§ Work task
From the line containing "This screenshot has width=530, height=252." to the line containing "Select the Ações Atrasadas card" in the entries below, reproduce every line exactly, ends included. Nothing else belongs in the copy, and no pictures.

++++ Records to process ++++

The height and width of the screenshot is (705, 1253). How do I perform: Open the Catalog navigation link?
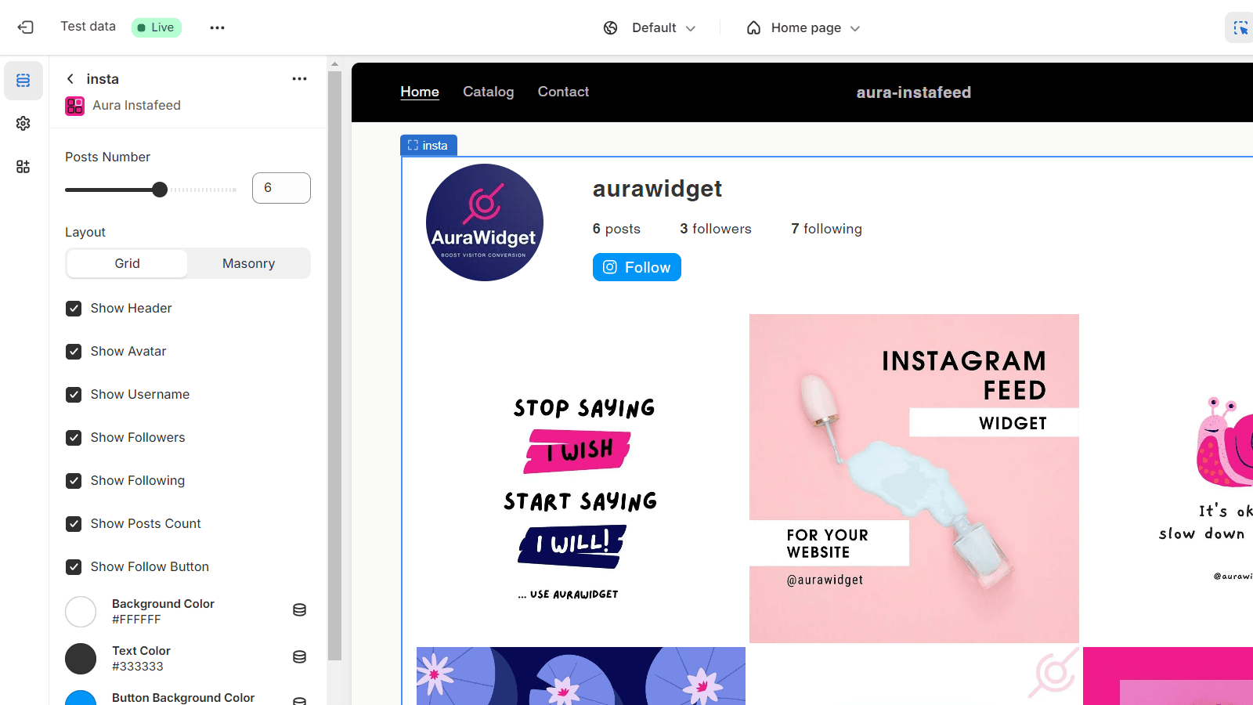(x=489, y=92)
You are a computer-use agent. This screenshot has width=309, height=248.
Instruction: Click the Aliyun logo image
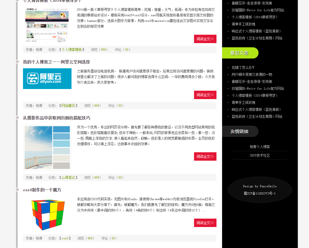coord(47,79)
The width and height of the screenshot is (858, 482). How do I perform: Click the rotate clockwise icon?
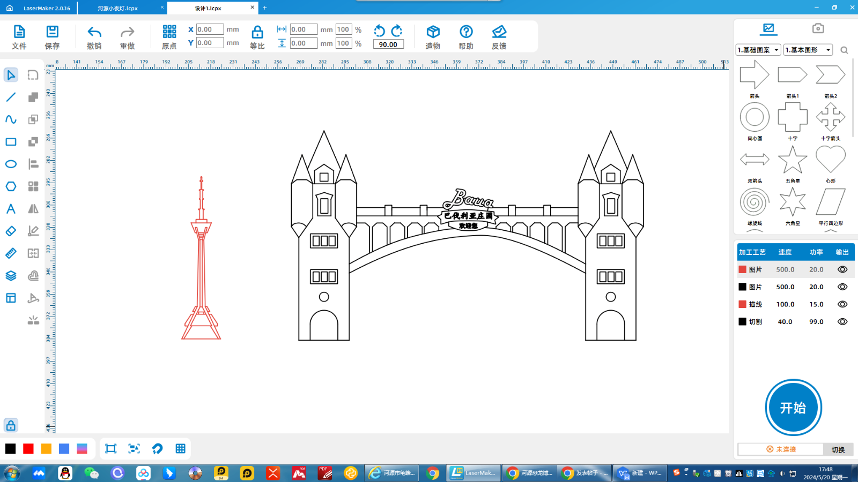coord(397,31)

++++
++++ Records to process ++++

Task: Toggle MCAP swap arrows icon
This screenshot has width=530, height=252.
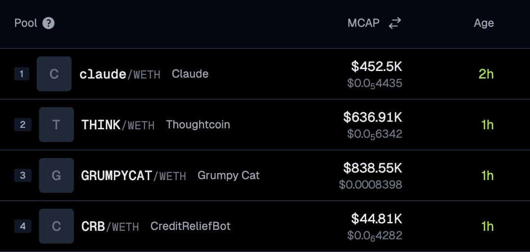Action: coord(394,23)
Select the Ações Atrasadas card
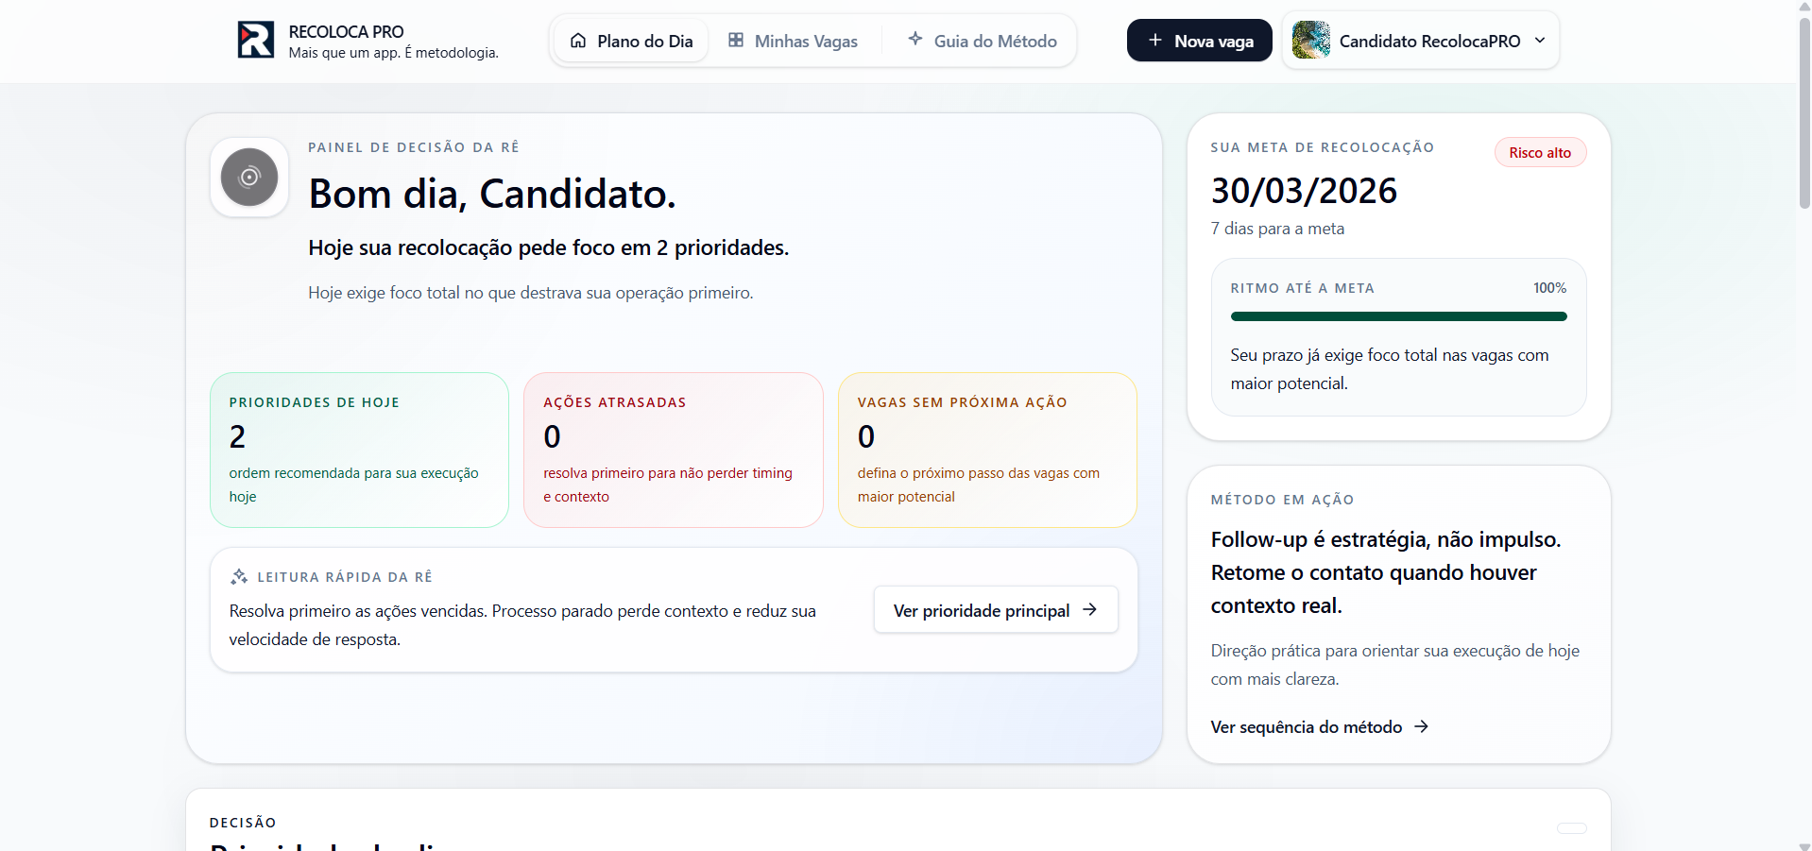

++++

§ Answer box
This screenshot has width=530, height=252.
Action: coord(394,23)
Select the Ações Atrasadas card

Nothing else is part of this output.